Two films that examine the conditions of the working class and the forces that give their lives meaning are paired together here: the hip-hop biopic 8 MILE and football drama FRIDAY NIGHT LIGHTS.
Controversial rapper Eminem (real name Marshall Mathers) makes his big screen debut with 8 MILE, a bracing drama directed by the increasingly audacious Curtis Hanson. Set in 1995 in the bleak, urban battle zone of Detroit, the film follows the struggles of a young man who is desperate to make a better life for himself. Jimmy Smith, Jr., better known as Rabbit, is destined for a life of squalor. Living in a cramped trailer with his deadbeat mom (Kim Basinger), Rabbit works in a factory to make ends meet. His only outlet is hip-hop. Possessing a talent for freestyle rapping, Rabbit still hasn't managed to unleash his true potential.
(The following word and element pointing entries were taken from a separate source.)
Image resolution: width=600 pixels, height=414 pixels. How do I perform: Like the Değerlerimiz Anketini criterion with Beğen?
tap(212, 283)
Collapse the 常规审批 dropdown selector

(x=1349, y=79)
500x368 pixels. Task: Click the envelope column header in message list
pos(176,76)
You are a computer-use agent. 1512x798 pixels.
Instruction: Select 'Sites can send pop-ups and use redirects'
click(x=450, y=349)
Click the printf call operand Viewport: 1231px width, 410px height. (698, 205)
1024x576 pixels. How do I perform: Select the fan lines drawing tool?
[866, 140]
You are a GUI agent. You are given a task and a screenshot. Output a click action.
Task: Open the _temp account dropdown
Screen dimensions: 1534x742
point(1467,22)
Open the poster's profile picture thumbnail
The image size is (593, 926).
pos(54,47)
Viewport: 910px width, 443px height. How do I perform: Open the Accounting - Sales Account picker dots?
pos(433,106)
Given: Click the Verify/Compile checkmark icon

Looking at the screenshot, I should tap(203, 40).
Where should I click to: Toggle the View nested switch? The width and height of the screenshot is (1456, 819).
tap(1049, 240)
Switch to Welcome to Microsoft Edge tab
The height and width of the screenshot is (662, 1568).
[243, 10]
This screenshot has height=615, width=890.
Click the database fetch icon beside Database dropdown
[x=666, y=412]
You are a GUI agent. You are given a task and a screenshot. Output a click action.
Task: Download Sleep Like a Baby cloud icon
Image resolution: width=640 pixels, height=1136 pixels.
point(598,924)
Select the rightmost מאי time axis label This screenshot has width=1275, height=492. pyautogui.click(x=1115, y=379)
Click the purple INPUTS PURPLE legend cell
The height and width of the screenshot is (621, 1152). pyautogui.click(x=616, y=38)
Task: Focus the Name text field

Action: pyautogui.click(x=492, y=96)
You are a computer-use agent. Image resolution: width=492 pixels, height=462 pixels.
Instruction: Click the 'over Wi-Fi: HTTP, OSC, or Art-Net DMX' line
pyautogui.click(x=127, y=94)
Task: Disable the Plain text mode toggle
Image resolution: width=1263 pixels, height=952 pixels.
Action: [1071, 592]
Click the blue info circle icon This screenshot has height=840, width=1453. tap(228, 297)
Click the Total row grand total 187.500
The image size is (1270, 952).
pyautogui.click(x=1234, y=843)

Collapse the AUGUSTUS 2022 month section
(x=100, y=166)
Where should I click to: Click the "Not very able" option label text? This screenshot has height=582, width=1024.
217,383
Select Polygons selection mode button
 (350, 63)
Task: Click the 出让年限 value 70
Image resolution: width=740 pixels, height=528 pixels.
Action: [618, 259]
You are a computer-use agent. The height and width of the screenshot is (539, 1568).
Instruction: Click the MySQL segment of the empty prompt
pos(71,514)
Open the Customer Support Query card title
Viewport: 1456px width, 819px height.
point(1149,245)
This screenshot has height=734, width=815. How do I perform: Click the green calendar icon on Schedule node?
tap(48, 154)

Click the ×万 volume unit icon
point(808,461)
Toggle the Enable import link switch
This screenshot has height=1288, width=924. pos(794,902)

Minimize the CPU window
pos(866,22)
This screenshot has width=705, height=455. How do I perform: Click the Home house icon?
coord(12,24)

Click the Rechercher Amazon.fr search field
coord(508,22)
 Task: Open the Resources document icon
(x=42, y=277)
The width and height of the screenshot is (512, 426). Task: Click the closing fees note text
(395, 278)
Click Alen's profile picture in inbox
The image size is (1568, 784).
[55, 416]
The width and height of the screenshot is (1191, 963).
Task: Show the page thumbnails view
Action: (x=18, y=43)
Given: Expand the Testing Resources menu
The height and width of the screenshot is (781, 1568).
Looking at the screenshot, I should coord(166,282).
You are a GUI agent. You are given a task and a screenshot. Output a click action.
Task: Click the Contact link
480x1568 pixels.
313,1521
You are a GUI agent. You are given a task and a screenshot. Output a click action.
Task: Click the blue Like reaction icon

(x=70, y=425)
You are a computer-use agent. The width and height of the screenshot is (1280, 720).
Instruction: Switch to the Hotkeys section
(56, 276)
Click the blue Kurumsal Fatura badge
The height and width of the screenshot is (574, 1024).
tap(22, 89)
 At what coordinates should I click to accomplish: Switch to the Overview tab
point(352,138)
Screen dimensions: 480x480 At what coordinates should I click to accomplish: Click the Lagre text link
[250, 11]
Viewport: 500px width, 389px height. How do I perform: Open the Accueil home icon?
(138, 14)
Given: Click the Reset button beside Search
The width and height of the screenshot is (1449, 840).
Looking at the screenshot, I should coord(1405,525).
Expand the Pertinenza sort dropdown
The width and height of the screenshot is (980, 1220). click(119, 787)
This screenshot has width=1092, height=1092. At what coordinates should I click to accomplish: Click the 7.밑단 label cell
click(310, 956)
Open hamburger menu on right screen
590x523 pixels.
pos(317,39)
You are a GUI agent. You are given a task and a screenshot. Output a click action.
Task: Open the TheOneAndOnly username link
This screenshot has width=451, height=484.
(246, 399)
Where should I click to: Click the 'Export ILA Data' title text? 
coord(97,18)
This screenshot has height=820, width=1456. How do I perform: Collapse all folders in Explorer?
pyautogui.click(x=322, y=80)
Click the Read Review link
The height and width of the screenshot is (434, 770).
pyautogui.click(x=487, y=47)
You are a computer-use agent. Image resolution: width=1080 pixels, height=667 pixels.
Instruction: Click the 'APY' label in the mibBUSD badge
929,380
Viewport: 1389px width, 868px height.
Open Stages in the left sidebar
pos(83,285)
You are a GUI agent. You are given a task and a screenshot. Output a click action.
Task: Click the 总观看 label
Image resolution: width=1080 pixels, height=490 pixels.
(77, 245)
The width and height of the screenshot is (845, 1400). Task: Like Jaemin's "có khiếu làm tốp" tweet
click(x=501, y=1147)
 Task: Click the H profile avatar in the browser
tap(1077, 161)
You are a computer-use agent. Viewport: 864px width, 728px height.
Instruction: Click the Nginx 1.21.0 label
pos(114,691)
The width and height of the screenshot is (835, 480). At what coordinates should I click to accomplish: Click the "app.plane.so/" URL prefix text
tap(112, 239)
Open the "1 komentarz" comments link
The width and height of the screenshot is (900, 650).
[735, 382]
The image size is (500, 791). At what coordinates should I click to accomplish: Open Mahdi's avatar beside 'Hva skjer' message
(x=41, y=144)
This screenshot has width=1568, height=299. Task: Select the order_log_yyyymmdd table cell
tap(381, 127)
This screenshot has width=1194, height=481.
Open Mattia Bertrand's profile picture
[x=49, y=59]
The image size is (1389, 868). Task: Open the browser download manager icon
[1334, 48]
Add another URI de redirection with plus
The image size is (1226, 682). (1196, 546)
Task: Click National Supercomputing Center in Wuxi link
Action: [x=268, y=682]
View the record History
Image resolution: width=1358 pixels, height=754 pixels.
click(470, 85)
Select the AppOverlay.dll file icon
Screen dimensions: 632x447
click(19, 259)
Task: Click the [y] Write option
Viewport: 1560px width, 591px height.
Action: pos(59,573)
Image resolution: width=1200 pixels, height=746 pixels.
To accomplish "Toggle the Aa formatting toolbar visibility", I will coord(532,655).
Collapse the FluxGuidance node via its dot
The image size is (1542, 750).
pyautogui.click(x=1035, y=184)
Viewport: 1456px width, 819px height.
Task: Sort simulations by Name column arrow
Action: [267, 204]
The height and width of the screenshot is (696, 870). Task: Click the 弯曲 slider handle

But his best friend, Future (Mekhi Phifer), is determined to make that happen. Future forces Rabbit to enter a freestyle battle that he blew the week before, giving him another chance at redemption. Hanson's stellar portrait of lower-class urban disillusionment, shot with uncompromisingly gritty realism by Rodrigo Prieto, proves that the issue is no longer about race, it's about money. Eminem delivers a bold performance as the troubled youngster who is still trying to find his place in a harsh, cruel world.
FRIDAY NIGHT LIGHTS: Based on the best-selling book by H.G. Bissinger, Peter Berg's gritty, powerful drama tells the true story of a small Texas town in which high school football is the only thing that matters. Set in 1988, FRIDAY NIGHT LIGHTS opens on the first day of practice for the Odessa Permian Panthers. Under intense pressure and scrutiny from the town's residents, head coach Gary Gaines (Billy Bob Thornton) nonetheless maintains a calm faade. His star player, Boobie Miles (Derek Luke), is a running back with unlimited potential, but the rest of the team is undersized and lacking killer instinct--especially quarterback Mike Winchell (Lucas Black), who's shy and short of confidence, and Don Billingsley (Garrett Hedlund), who is tormented by his father (Tim McGraw) for being too soft. When Boobie goes down on opening day with a career threatening knee injury, the season appears to be over. But Gaines won't give up, and neither will the rest of his feisty players.
Billy Bob Thornton delivers another outstanding performance in Berg's impassioned drama, as do the film's young actors (most notably Luke, Black, and Hedlund). Tobias Schliessler's fuel-injected photography and Explosion in the Sky's electrifying score make FRIDAY NIGHT LIGHTS an even more spectacular movie-going experience.